Kritik zu The Crow
Der schwarze Vogel steht für Trauer, Tod und Verlust: Rupert Sanders adaptiert die 1981 erschienene Graphic Novel neu als düstere Romanze mit Rimbaud-Zitaten und Joy Division-Soundtrack
Mitternacht umgab mich schaurig / als ich einsam, trüb und traurig / Sinnend saß und las von mancher/ längstverklung'nen Mähr' und Lehr' / Als ich schon mit matten Blicken / im Begriff, in Schlaf zu nicken / Hörte plötzlich ich ein Ticken an die Zimmerthüre her.« Und jenes nächtliche Ticken an der »Thüre« stammt bekanntlich von einem Schnabel. Edgar Allan Poes Gedicht »Der Rabe« ist ein Klassiker der Phantastik, der schwarze Vogel steht für Tod, Trauer und Verlust. Die ebenfalls zu den Rabenvögeln gehörende Krähe eignet sich allerdings genauso gut als Sinnbild für düsterromantische Notion.
In Rupert Sanders‘ Neuverfilmung des 1981 erschienenen Comics »The Crow« geht es, wie in Poes Gedicht, und wie in der ersten Kinoadaption von 1994 um all diese Themen: Eric (Bill Skarsgård) ist Insasse in einer Entzugsklinik. Seine martialischen Körper- und »Face Tats« bilden einen ulkigen Kontrast zur rosa Patientenuniform; Gesprächstherapien und Bewegung im Innenhof helfen ihm nicht wirklich beim Fristen des frustrierenden Lebens. Doch als die Musikerin Shelly (FKA Twigs) eingeliefert wird, und die beiden gemeinsam aus der Klinik flüchten, entspinnt sich eine Gothic-Romanze, wie sie im 19.-Jahrhundert-Buche steht, inklusive Rimbaud-Lektüre und Joy Division-Soundtrack.
Das schauerliche Glück ist leider nur von kurzer Dauer – Shelly wird von mysteriösen Gestalten verfolgt, weil sie einen Beweis dafür besitzt, dass ein Geschäftsmann namens Vincent (Danny Huston) seine Seele dem Teufel verkauft hat, und sich nun einen Spaß daraus macht, unschuldigen Menschen mit Satanstimme Gräueltaten einzuflüstern. Natürlich will Vincent nicht, dass sein satanisches Geheimnis herauskommt, darum bringen seine Leute die beiden Turtelkrähen brutal um die Ecke.
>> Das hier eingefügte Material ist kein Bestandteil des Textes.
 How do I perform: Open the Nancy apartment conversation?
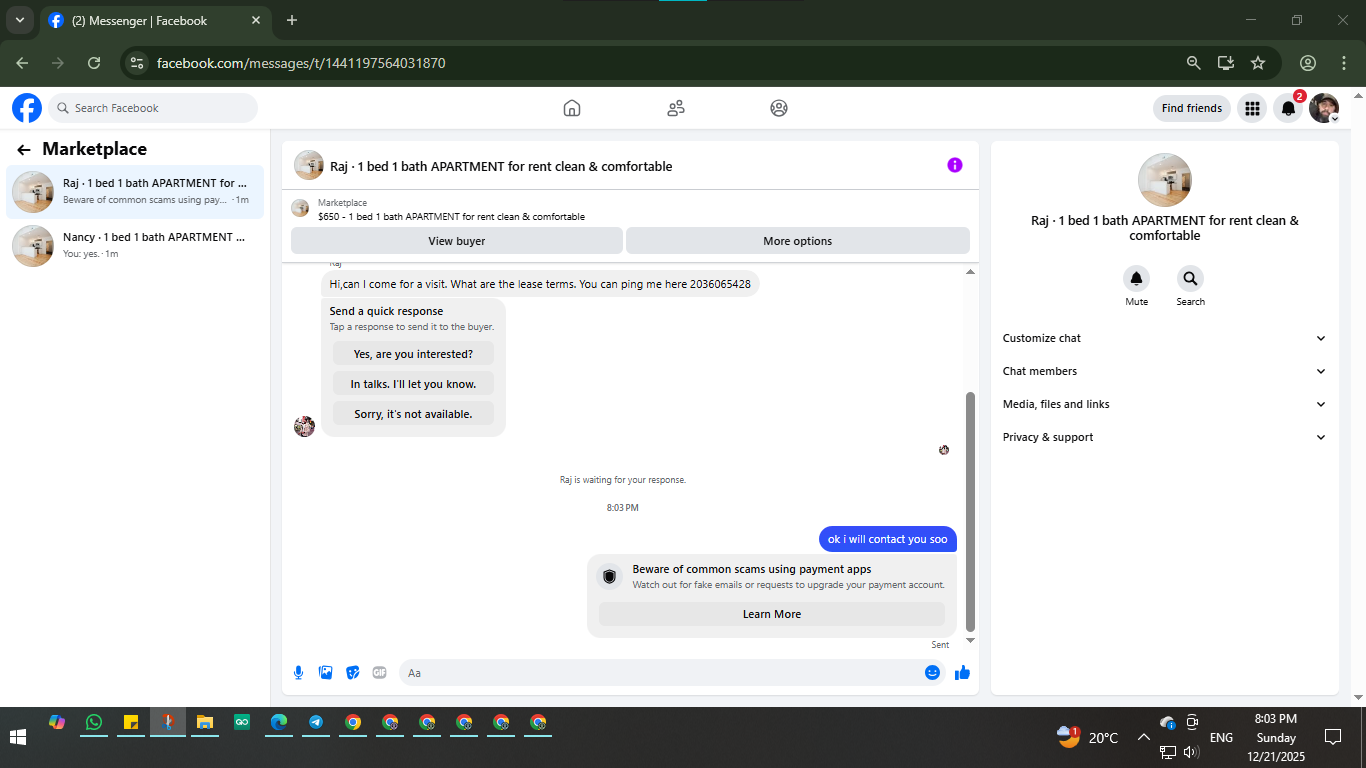[x=135, y=245]
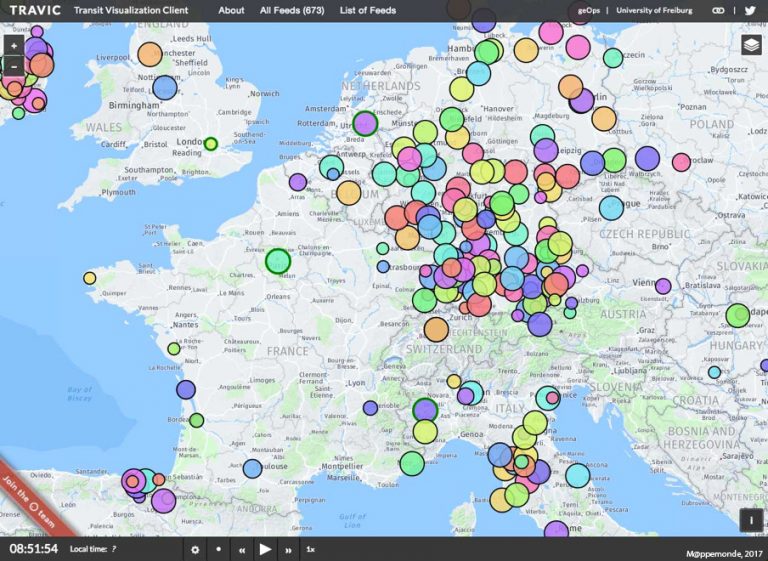Click the zoom in plus button
The height and width of the screenshot is (561, 768).
click(13, 46)
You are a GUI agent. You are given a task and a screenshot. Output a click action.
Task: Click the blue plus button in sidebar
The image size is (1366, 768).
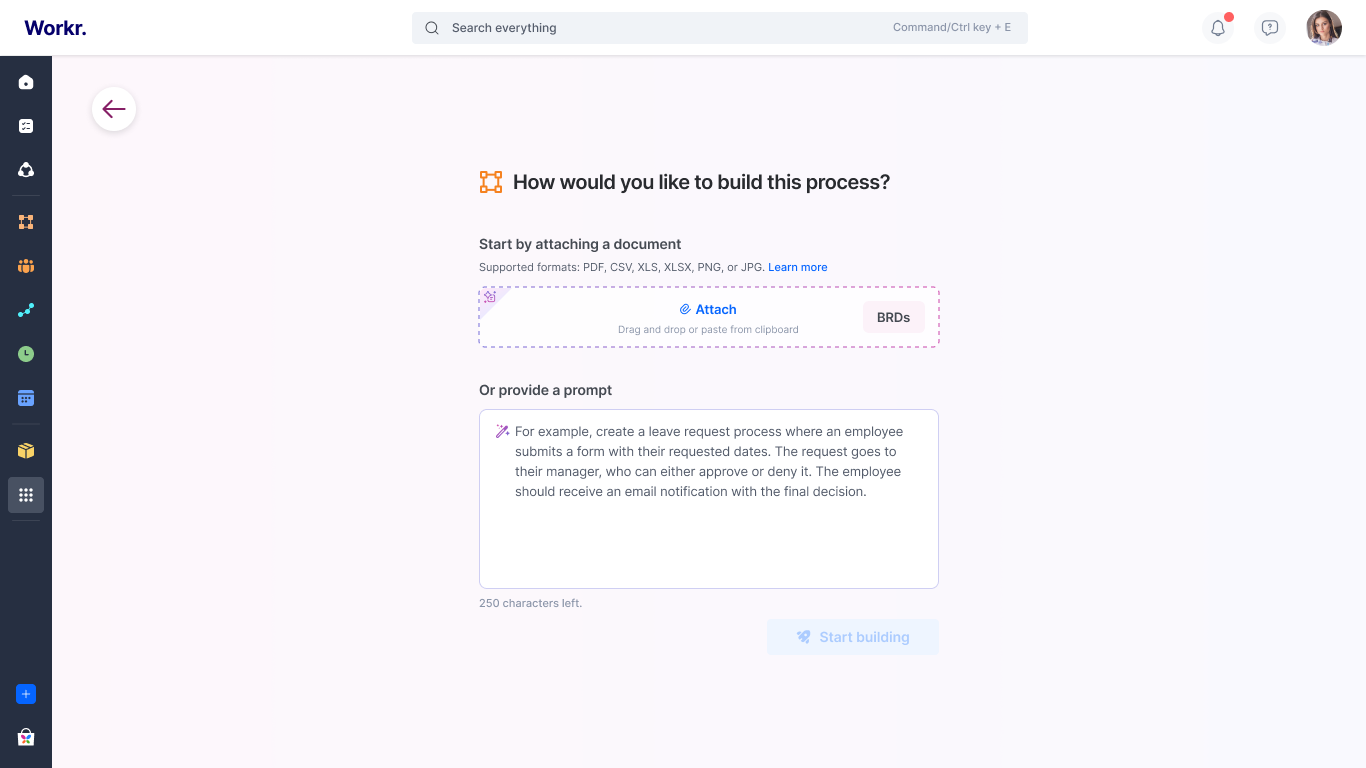click(26, 694)

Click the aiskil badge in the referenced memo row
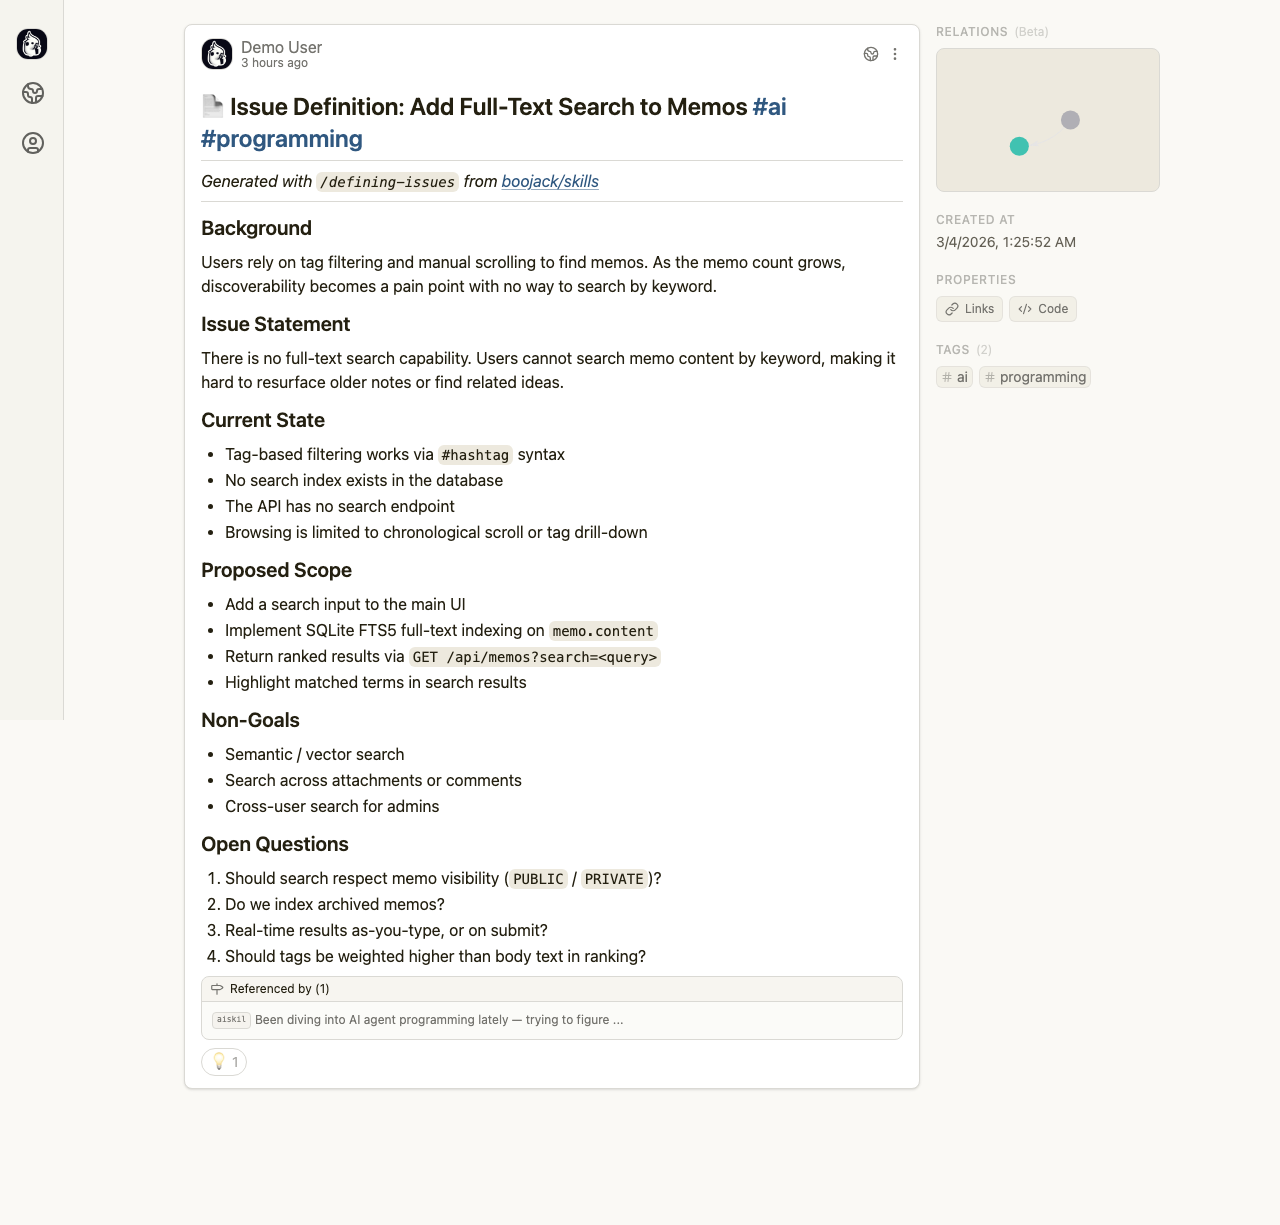(x=230, y=1020)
Aber Vincent hat nicht mit der Zwischenwelt gerechnet: In jener ausgiebig mit Krähen ausgestatteten Schneise zwischen Leben und Tod findet sich der verzweifelte Eric wieder, dort erfährt er, dass er seine tote Geliebte wieder auferstehen lassen kann – wenn seine Liebe zu ihr »rein« ist, und er nichts gegen Blutvergießen hat.
Eigentlich besteht die von den Gothic-Nerds argwöhnisch beäugte Geschichte, um deren erste Verfilmung sich durch den Unfalltod des Hauptdarstellers am Set ein morbides Cult-Following entwickelte, aus zwei Teilen: Die erste Hälfte ist ein Liebesfilm in Gruftieband-Videoclipästhetik, in dem die Protagonist:innen sich in (selbstredend schwarzer) Unterwäsche malerisch durch die Betten wühlen. In der zweiten ist Schluss mit lustig – stattdessen werden Köpfe zu Brei geschlagen, und Körper kaputtgetreten. Dass man sich den Film überhaupt anschauen kann, liegt an Skarsgård und Twigs, die leidenschaftlich und überzeugend die verlorenen Seelen geben, und den etwas tumben, gewalttätigen Plot nonchalant wegspielen. Hinter all dem steckt die Absicht, die 90er-Jahre-Revival-Lust anzusprechen, und sowohl Skarsgård-Fans als auch Actionfilm-Afficionados abzugreifen. Insofern muss man »The Crow« eines lassen: Blutleer ist er nicht.